:: Exercise description ::
According to the test notes on vision and tool calling below, which mode is recommended for agentic workflows?

Tested with a synthetic scene (house, tree, sun, sky):
"content": [
{"type": "image_url", "image_url": {"url": "data:image/png;base64,..."}},
{"type": "text", "text": "What is this a picture of? List everything you see."}
]
This is a simple, stylized illustration of a house in a landscape.
- A house: It has a red body and a red triangular roof.
- Windows: Two light-blue square windows on the house.
- A door: A black rectangular door.
- A tree: A brown trunk with a green circular top.
- The ground: A solid green field.
- The sky: A light blue background.
- The sun: A yellow circle in the upper right corner.
Correctly identified all elements including shapes, colors, and spatial relationships. TTFT for vision requests is comparable to text-only (~300ms for small images).
Tool Calling & Agentic Workflows
With fix-gemma4-reasoning + fix-gemma4-tool-parser mods applied (vllm-node-tf5 container):
| Test | Streaming | Result |
|---|---|---|
| Single tool call | No | ✅ Valid JSON arguments |
| Single tool call | Yes | ✅ Valid JSON streamed |
| Multi-tool call (parallel) | No | ✅ Both tools called correctly |
| Agentic multi-step (tool → result → synthesis) | No | ✅ Correct answer from tool data |
| Agentic multi-step | Yes | ✅ Streamed correctly |
| HTML in streaming tool args | Yes | ✅ No << duplication (PR #38909 fix) |
| Tool selection from 3 options | No | ✅ Correct tool chosen |
| Full agentic loop (2 tools → results → answer) | Yes | ✅ Complete workflow |
Known limitation: Non-streaming maxSteps agent loops (e.g. Vercel AI SDK generateText with maxSteps) may exit after 1 step — vLLM returns stop instead of continuing tool calls (#39043). Streaming mode (streamText) is recommended for agentic workflows.

:: Recorded data ::
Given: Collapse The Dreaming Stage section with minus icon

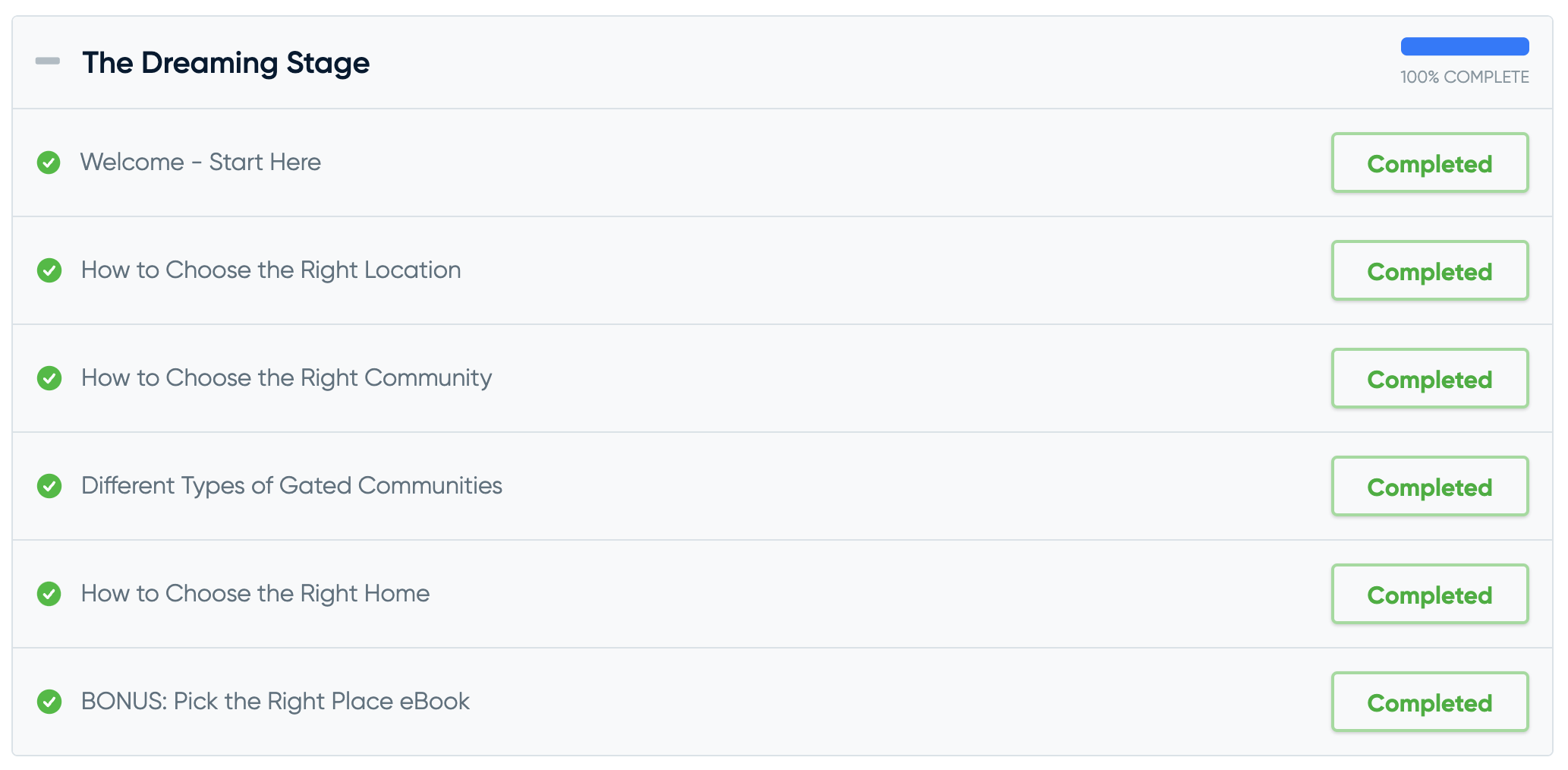Looking at the screenshot, I should [48, 61].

:: Result of the exercise ::
Streaming mode (streamText).